Passage provided Start Marker
Just planted, the tomato trough doesn't look like much yet, but in a few weeks it should be looking great.
I've been able to put in a few late nights in the garden this week though, and one of the things I accomplished was getting my new tomato trough planted. I had woodworker extraordinaire Ryan build this for me (Ryan also did the built-ins in our bedroom and our kitchen cabinets) and told him to do it as cheaply as he could while still using wood that would last more than a year or two. As usual, he did a fabulous job building it to my sketch and I stained it gray to match the deck underskirting.

I have two smaller tomatoes planted in it, three basil plants and a couple of parsley plants. I'll have lots more of all of them planted over in the vegetable garden, but these will be right outside the kitchen door for easy access. I'm so happy with how it turned out. It's a big container and I filled it entirely with soil mix, in this case a combination of Fafard 3B potting mix, a bag of manure, a fair amount of chicken grit for drainage and a few handfuls of Espoma Tomato Tone fertilizer.


The first clematis is blooming. Unfortunately I don't recall where I got this one or what it is called but I believe it's an alpina variety. It's growing up the new magnolia tree and the two plants blend in so well together that it looks like a weird tree with two completely different blooms.

You can tell I haven't gotten around to edging this bed yet.

Gardening after work at this time of year really is a joy. There are no mosquitos yet and the light is so beautiful. The new garden I built last year is looking pretty darn good for a new bed. I planted double white daffodils (and I wish I could recall the name) here and I'm so happy with the effect. These daffs are so gorgeous. A neighbor stopped by and said they remind her of gardenia blossoms.


I also snapped a photo the other day of a new sedum I picked up on a whim. I think it is called 'Plum Perfection' but there was no tag in the pot. I'm loving the blush of purple on it. I'll be interested to see if that stays during summer or if that's just a spring show.

The Serviceberry blooms have come and gone.
I would love to do a Friday Finds post for you today, but I've not been online much lately. I shall fix that next week! The good news is that I have lots planned for the blog for next week: a product review that I hope you'll love as much as I do, a little bit about my day as a "movie star," and weather-willing, a post about all the planting I hope I get done over the weekend.
Passage provided End Marker
__Tasks and exercises__
- A) In the garden blog post, what did the writer stain the tomato trough gray to match?
- B) Extend the garden blog post, picking up right after its last sentence.
The entries after this point come from a different source.
Dataset content Start Marker
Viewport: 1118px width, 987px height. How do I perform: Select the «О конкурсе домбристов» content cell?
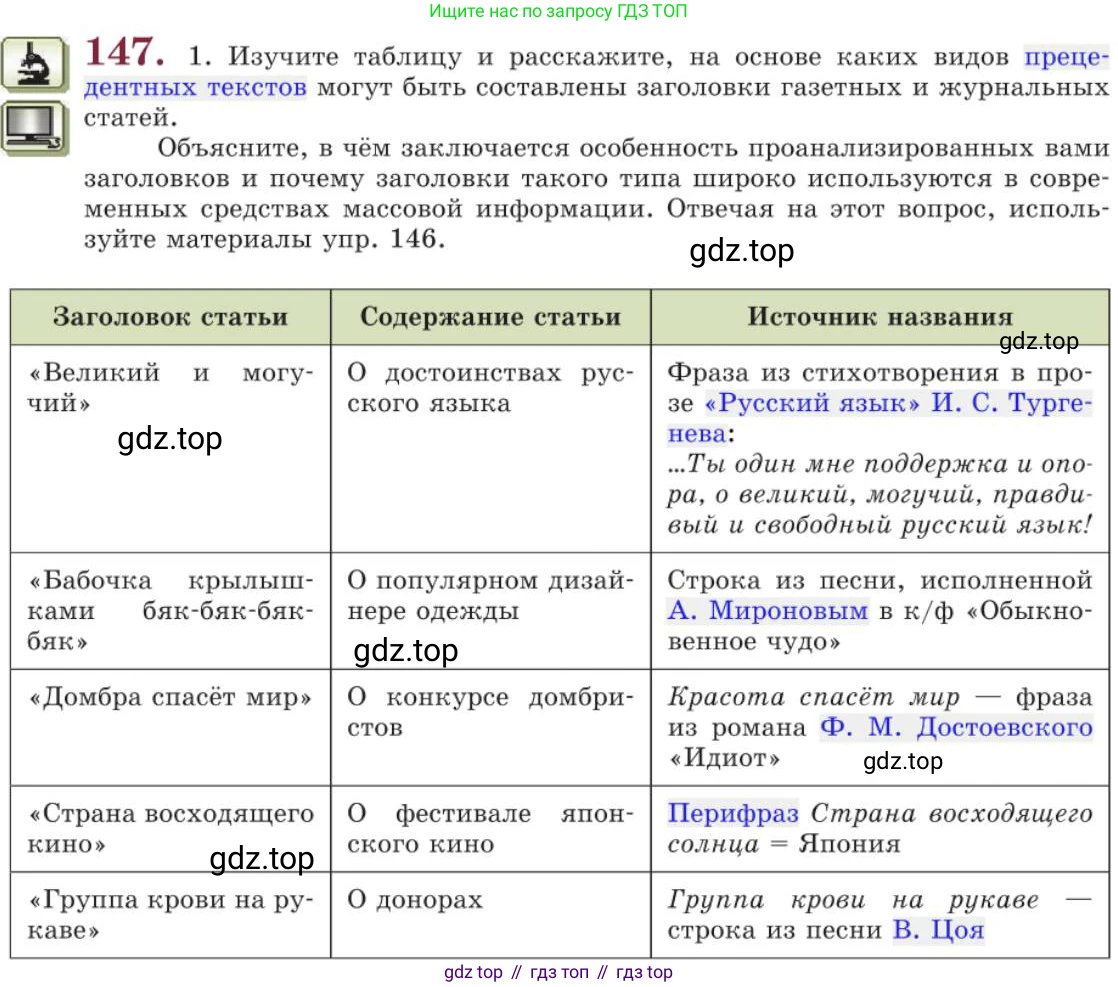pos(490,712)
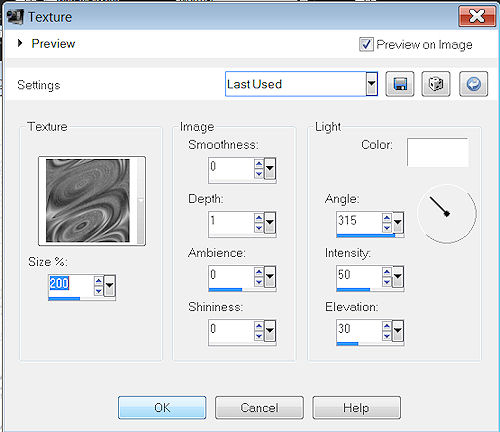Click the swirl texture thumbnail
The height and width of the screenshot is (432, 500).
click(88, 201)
Dataset content End Marker
__Outputs by task__
- A) The deck underskirting.

- B)
I hope you have a great weekend in the garden!







Labels: , , , ,

22 May 2015

A BUSY AND HOT TIME IN THE GARDEN

Sorry I've been blogging so intermittently lately; things are busier than I would like and I have been working on this week's window box post for a really long time!

Anyway, allow me to catch you up on what's happening.

First off, the most exciting thing to happen in my garden perhaps ever.


Do you see that? That's the temperature of my compost pile and one that I'm pretty sure it has never reached before. After months of just piling stuff in there but paying no other attention to it, last week I spent about an hour getting that thing in shape. I peeled off the whole top layer and put as much as I could fit in a wheelbarrow. Then I took the rest of it and put the left side on top of the right side and then shifted it all back and threw the wheelbarrow stuff back on, watering in between every layer. Five days later I was flirting with 140 degrees! That hot will discourage worms but for now I'll take the heat because I think I have a few weed seeds in there. I'm noticing that some of the places where I put compost last year seem to have new garlic mustard weed plants and I think the compost was the culprit.

Last weekend was not great for us weather-wise (would you believe we are still having frost warnings?) but I did get a fair amount done in the garden. I've been slowly making my way around the garden edging, weeding and mulching, and the areas that are finished look so good I can hardly take my eyes off them. Even parts of the garden that are pretty bare either because perennials there didn't come back or because they are waiting for annuals look fantastic.


I planted an Aralia 'Silver Umbrella' over the weekend. I've been looking for this plant for a long time and finally ordered it from Broken Arrow Nursery. I hope it will be a stunner.


The portable greenhouse is utterly behind capacity. I need the weather to warm up so that I can move some things out.

I'm way behind on the vegetable garden and really need to carve out some time for that. So far all I have planted is peas, which have germinated poorly, and parsley grown from seed this winter.

'Thundercloud' sedum

I spent Monday helping move plants from a wholesale nursery near the Wisconsin-Illinois border for our master gardener plant sale. Mr. Much More Patient built a couple of elevated trays so I could almost double the capacity in my car. We fit about 130 gallon-sized perennials in there! I also picked up a few plants I was planning to buy, including some 'Thundercloud' sedums which are supposed to stay in this lovely ball shape and appeal to my bizarre love of meatball plants.

Me and Ted, the creator behind this Katie's Krops garden.

I spent Thurdsday at the grand opening of a Katie's Krops garden in Wisconsin as part of my partnership with Troy-Bilt. I can't wait to tell you all about the great kid who is behind this garden and my day there.

This coming weekend is our master gardener plant sale. We've gone totally nuts this year and we'll be selling 15,000 plants in THREE hours. If you're in southeastern Wisconsin, please come and shop until you drop! The plant sale tends to take up all my time between now and then, so my own garden will have to continue waiting for awhile. We've got a bit of a weather delay anyway. Have a wonderful weekend!





Labels: , , , ,

19 May 2015

THE DEFINITIVE GUIDE TO WINDOW BOX DESIGN

Designing containers is one of my favorite parts of gardening. There are so many options and there's so much less commitment than designing a garden: You get to redo it every year.

Pretty much everyone knows about the thriller, spiller, filler method of designing containers and although this isn't the only way, it's a pretty fail-safe method.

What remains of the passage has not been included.